En una acalorada intervención en el pleno del Senado, la senadora Alejandra Omaña, conocida popularmente como Amaranta Hank, negó de manera categórica las acusaciones formuladas por la congresista Jennifer Pedraza, del Partido Dignidad y Compromiso, quien la señaló de impulsar una “agenda proxeneta” y presentó una denuncia formal ante la Corte Suprema de Justicia. Omaña, militante del Pacto Histórico y exproductora de contenido para adultos, rechazó los señalamientos y anunció que iniciará acciones legales contra su colega, al tiempo que reivindicó su labor como activista en favor de las trabajadoras sexuales, un acompañamiento que, según afirmó, lleva casi una década ejerciendo en Colombia.
La denuncia de Pedraza, que ha generado un intenso debate en el Congreso y en la opinión pública, vincula a Omaña con redes de proxenetismo y con los dueños de estudios de modelaje webcam, un sector que, según cifras citadas por la propia congresista, genera alrededor de 1.500 millones de dólares anuales en el país y que ha posicionado a Colombia como uno de los principales exportadores de este tipo de contenido digital a nivel global. Sin embargo, la senadora Omaña sostiene que su trabajo nunca ha estado alineado con los empresarios del sector, sino con las mujeres que, desde los 18 o 19 años hasta edades cercanas a los 80, se encuentran en situación de vulnerabilidad y precariedad laboral, muchas sin educación superior ni acceso a pensión.

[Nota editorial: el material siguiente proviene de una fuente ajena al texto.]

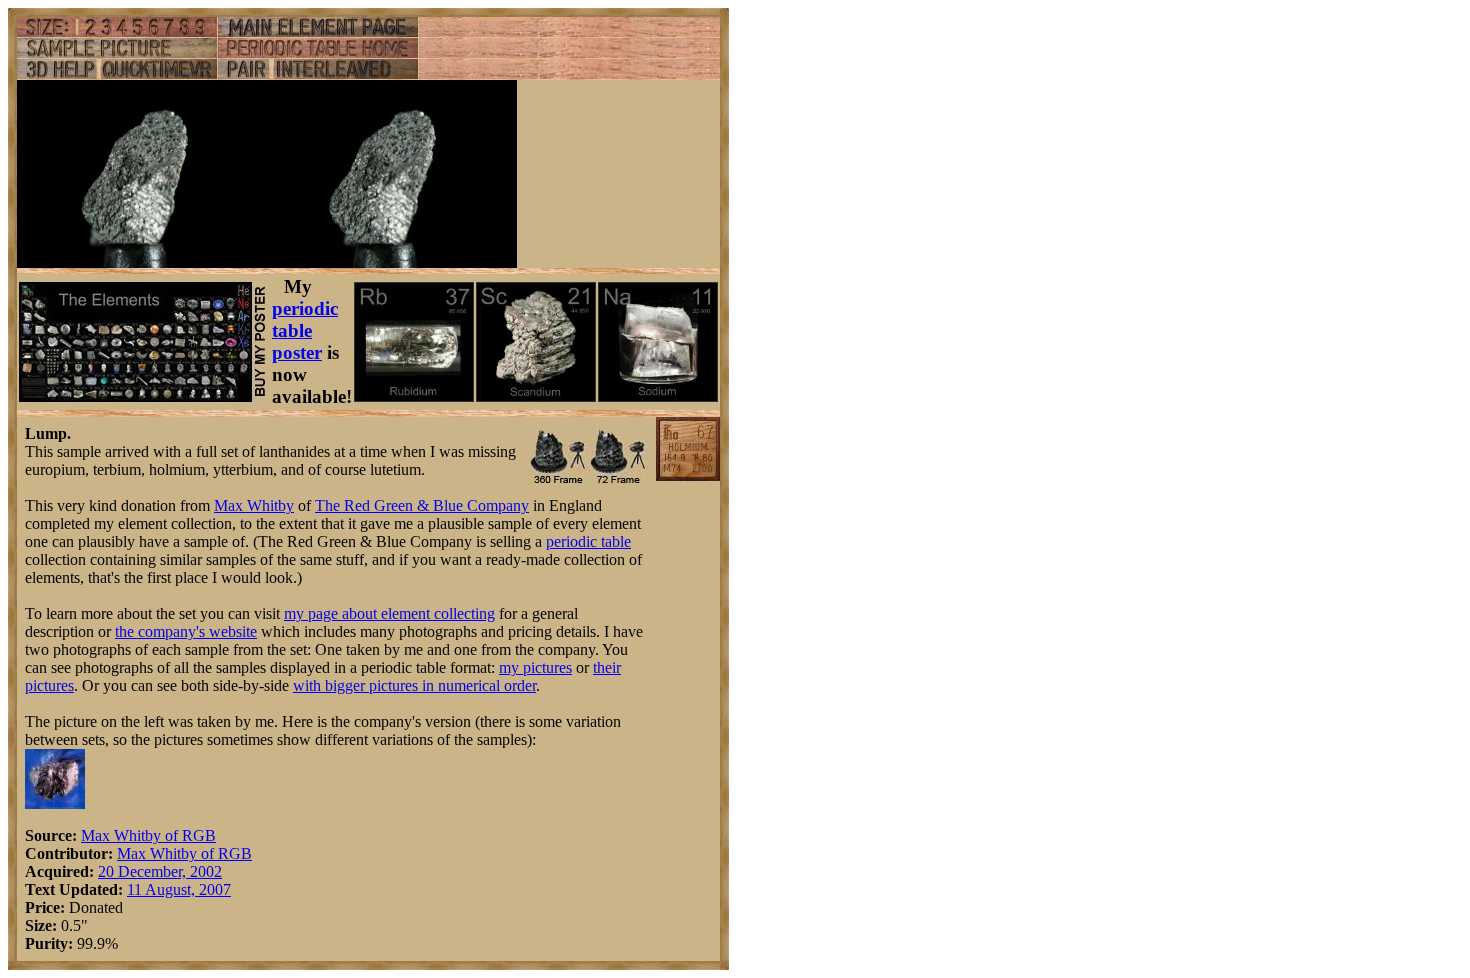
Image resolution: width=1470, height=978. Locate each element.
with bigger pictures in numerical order (414, 685)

La defensa de Omaña: acompañamiento, no complicidad
Durante su intervención, Omaña expresó su indignación y afirmó: “Me ofende profundamente que se intente relacionar nuestro activismo con los dueños o empresarios de los estudios de modelaje webcam en Colombia”. La senadora detalló que su labor se divide en dos líneas de acción: por un lado, brinda apoyo psicológico, jurídico e integral a quienes desean salir del trabajo sexual, y por otro, respalda a quienes deciden continuar, exigiéndole al Estado que garantice sus derechos y protección. “Son mujeres precarizadas, desatendidas, que no han visto respetados sus derechos”, subrayó Omaña, quien además reveló que tanto ella como las trabajadoras que integran su organización han sido perseguidas por los dueños de estudios cuando intentan organizarse o denunciar abusos. “Desde hace casi diez años hemos estado presentes, acompañando en distintas formas. Por ese activismo también hemos sido perseguidas por algunos de esos dueños de estudios”, agregó.

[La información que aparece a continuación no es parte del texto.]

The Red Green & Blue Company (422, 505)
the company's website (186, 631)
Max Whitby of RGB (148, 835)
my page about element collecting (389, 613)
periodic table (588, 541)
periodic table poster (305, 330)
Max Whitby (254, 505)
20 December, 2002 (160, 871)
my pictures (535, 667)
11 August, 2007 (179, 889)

“No somos cómplices ni hacemos parte de ningún lobby proxeneta”
Alejandra Omaña, senadora del Pacto Histórico
La senadora advirtió que mantendrá la vía judicial para responder a las acusaciones de Jennifer Pedraza y urgió al Congreso y al Gobierno a diseñar políticas públicas que reconozcan y protejan de manera efectiva a las mujeres en situación de vulnerabilidad dentro del sector del modelaje webcam. En su opinión, el problema de fondo no es el activismo que ella representa, sino la falta de regulación y la explotación que sufren miles de colombianas atrapadas en un mercado que, pese a mover millones de dólares, aún carece de garantías laborales y sociales.